**Task 1:**
Answer the following questions using the post about the hospital night shift.
(a) At what time and on what day does the imagined scene begin?
(b) How many hours does the hospital night shift last?
(c) Where are the on-campus students headed?
**Task 2:** In the post about the hospital night shift, reproduce the passage beginning at the words "Wednesday, 28 November" and ending after "Uganda Mukono Hospital.", replacing "coffee" with "tea".
**Task 3:** List every group or kind of student that the post about the hospital night shift mentions.
┌─ Document excerpt
Wednesday, 28 November 2018

The Night Shift

Mukono Church of Uganda Hospital main entrance in Mukono town.
Imagine this:
It's 6:00pm on a Friday night. The sun is setting behind Mukono hill, and campus is quieting down for the weekend. Homestay students are headed for the gates of UCU, home to their families for the weekend, and on-campus students are headed down to the dining hall for dinner. But you're a Global Health student and you're about to embark on a 12-hour hospital night shift. You have the name of the nurse midwife and the doctor on call, and so you pull on your USP Global Health student scrubs, grab a cup of coffee--and head into town with a friend for your first night shift at the Church of Uganda Mukono Hospital.
└─
┌─ Extracted records
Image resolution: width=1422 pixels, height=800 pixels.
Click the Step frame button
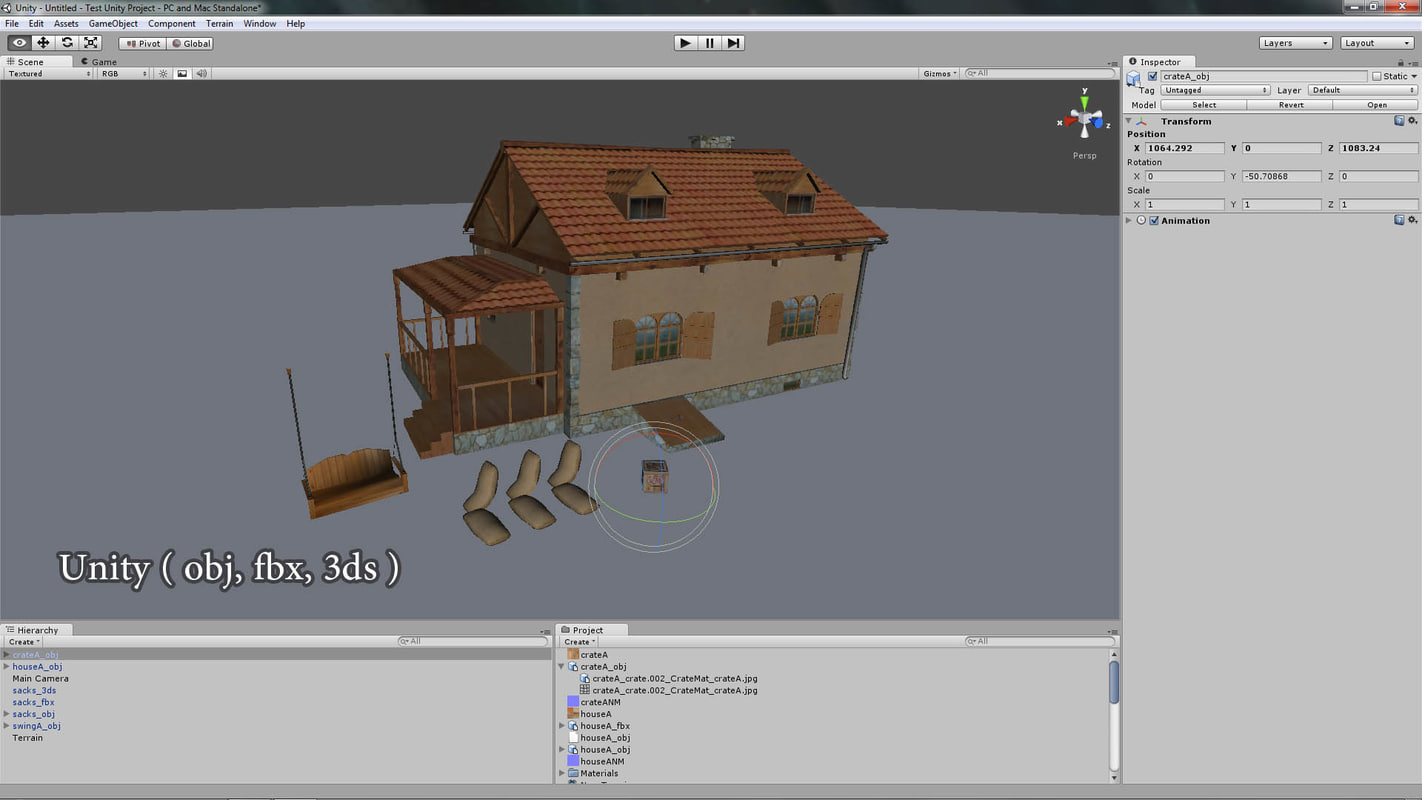coord(734,43)
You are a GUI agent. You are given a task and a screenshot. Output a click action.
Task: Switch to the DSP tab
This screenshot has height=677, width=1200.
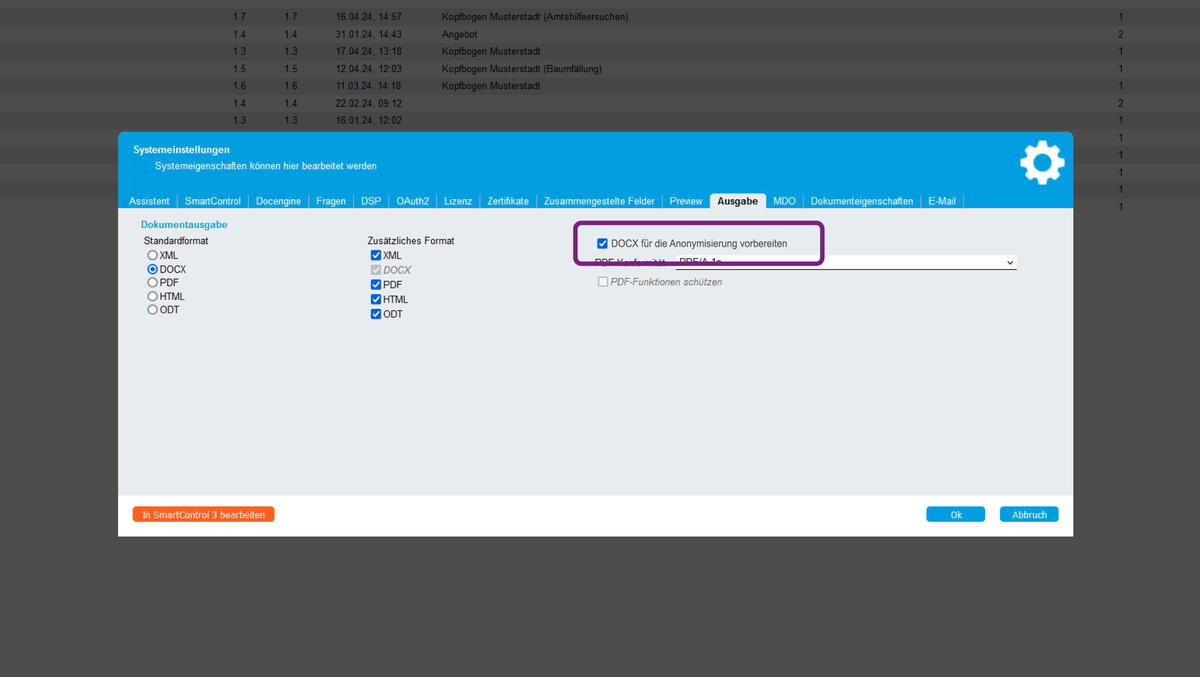point(370,201)
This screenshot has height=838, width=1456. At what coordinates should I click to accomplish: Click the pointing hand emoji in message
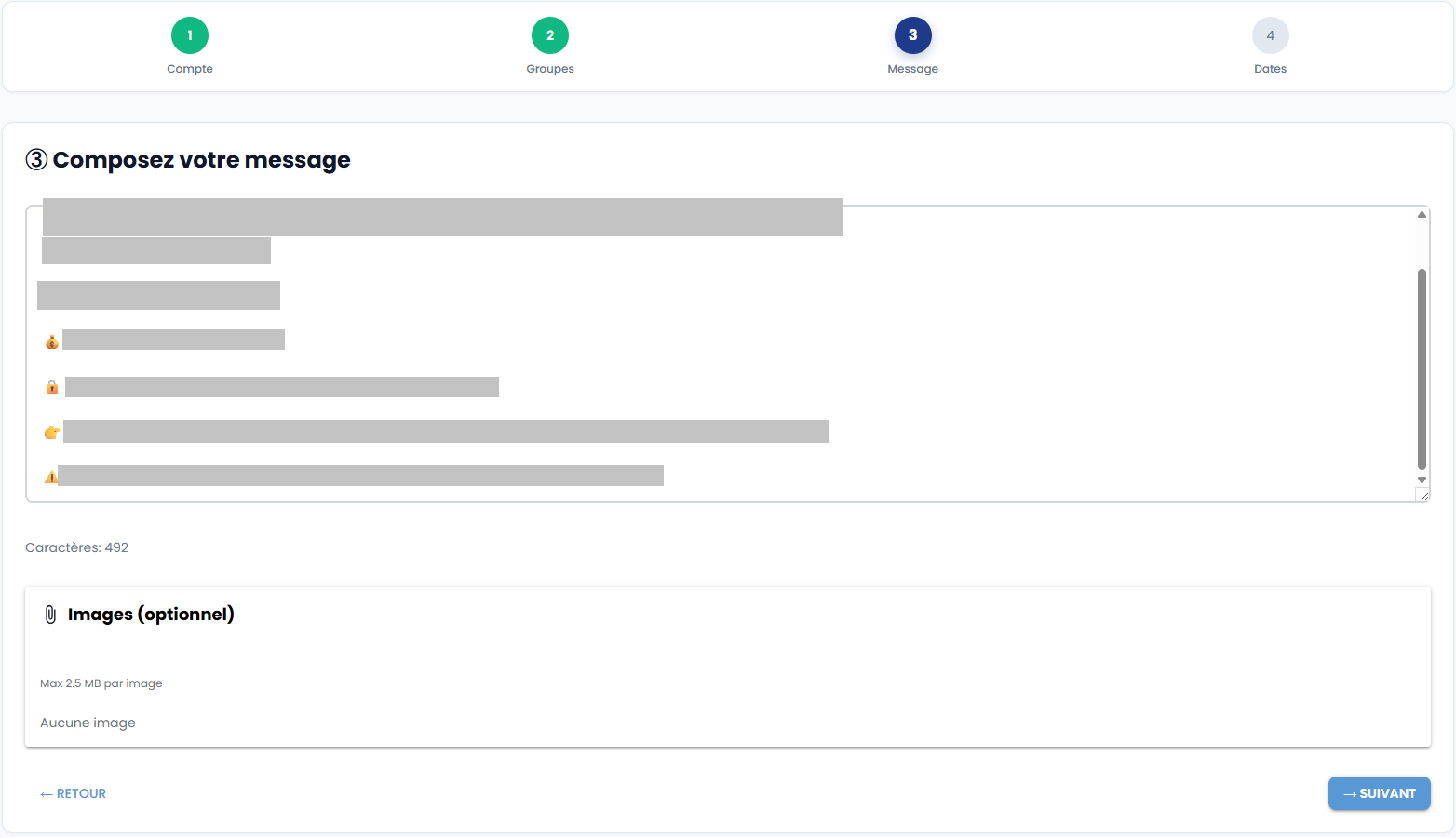(52, 432)
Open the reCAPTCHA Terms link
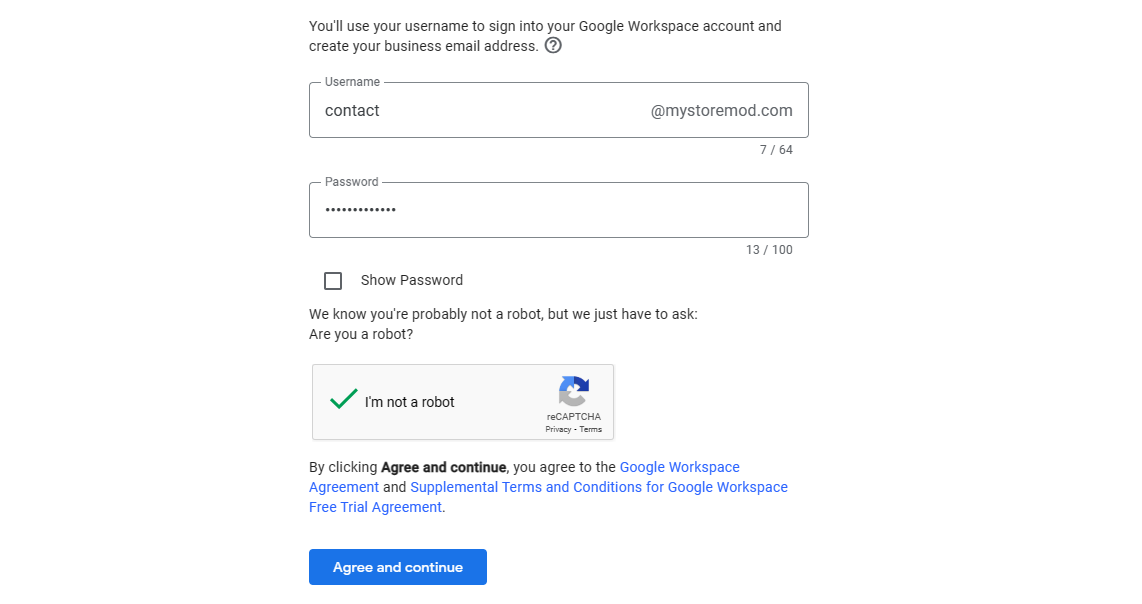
└─
**Answer space 1:**
(a) At 6:00pm on a Friday night.
(b) 12 hours.
(c) Down to the dining hall for dinner.

**Answer space 2:**
Wednesday, 28 November 2018

The Night Shift

Mukono Church of Uganda Hospital main entrance in Mukono town.
Imagine this:
It's 6:00pm on a Friday night. The sun is setting behind Mukono hill, and campus is quieting down for the weekend. Homestay students are headed for the gates of UCU, home to their families for the weekend, and on-campus students are headed down to the dining hall for dinner. But you're a Global Health student and you're about to embark on a 12-hour hospital night shift. You have the name of the nurse midwife and the doctor on call, and so you pull on your USP Global Health student scrubs, grab a cup of tea--and head into town with a friend for your first night shift at the Church of Uganda Mukono Hospital.

**Answer space 3:**
Homestay students
On-campus students
Global Health student